Paul Hermelin (born April 30, 1952) is the chairman of Capgemini.

Early life and education 
Hermelin graduated from the Ecole Polytechnique in 1972 and the Ecole Nationale d’Administration (ENA) in 1978.

Career 
Hermelin spent the second fifteen years of his professional life in the French government, primarily in  the  Ministry  of  Finance. He started his career in Jacques Delors's Ministry of the Economy. From 1988 to 1991, he worked in Hubert Curien's Ministry of Research and Technology.
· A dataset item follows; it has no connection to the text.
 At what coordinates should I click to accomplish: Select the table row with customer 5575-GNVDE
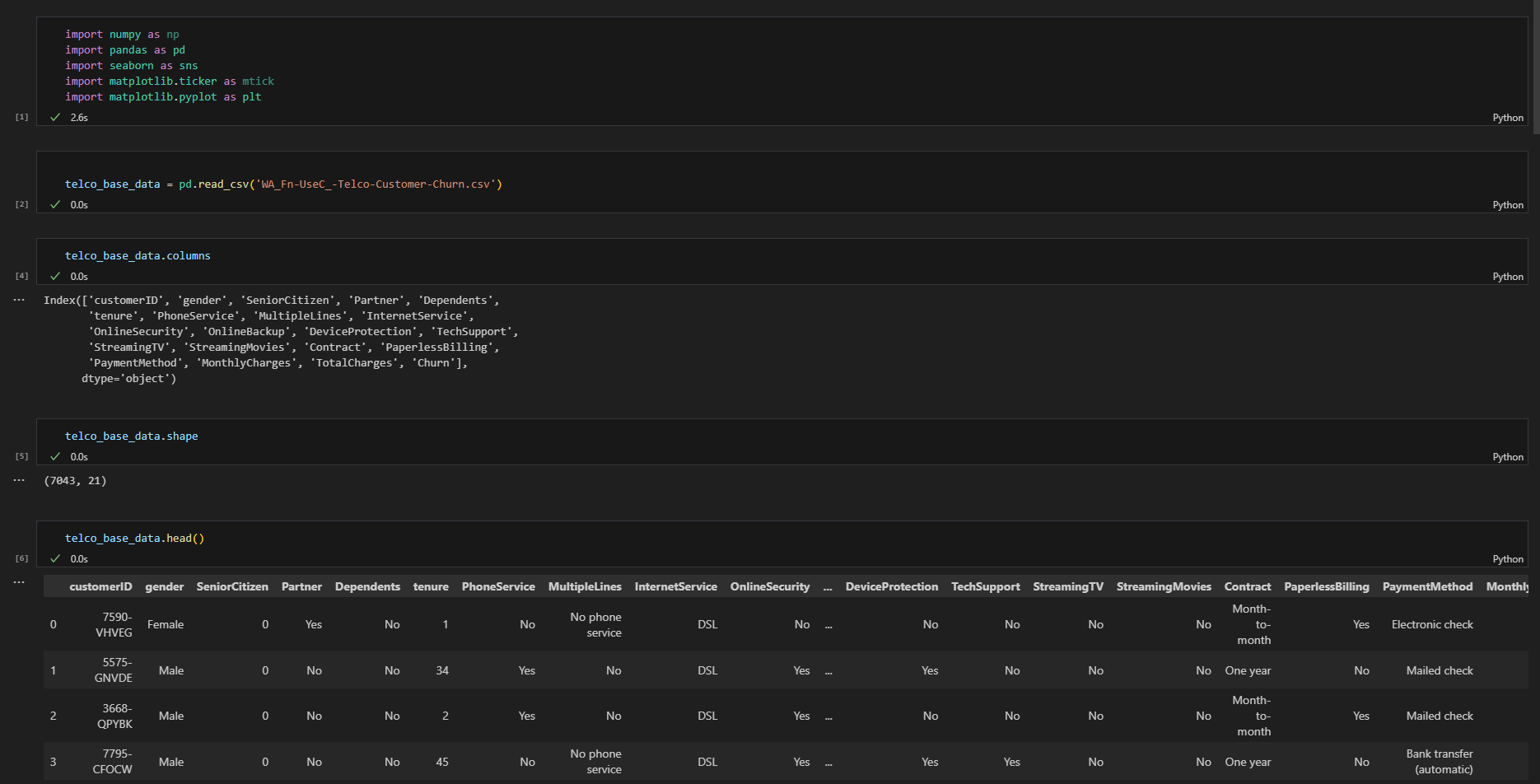(x=786, y=670)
From 1991 to 1993, he worked in Dominique Strauss-Kahn's Ministry of Industry and Foreign Trade as chief of staff.

Hermelin joined Capgemini in May 1993 where he was in charge of coordinating central functions and was appointed as the CEO of the Capgemini Group on January 1, 2002. In May 2012, Hermelin became chairman and CEO of the Capgemini Group.

In May 2020, Aiman Ezzat succeeded Hermelin as chief executive officer and Paul Hermelin continues as chairman of the board of directors.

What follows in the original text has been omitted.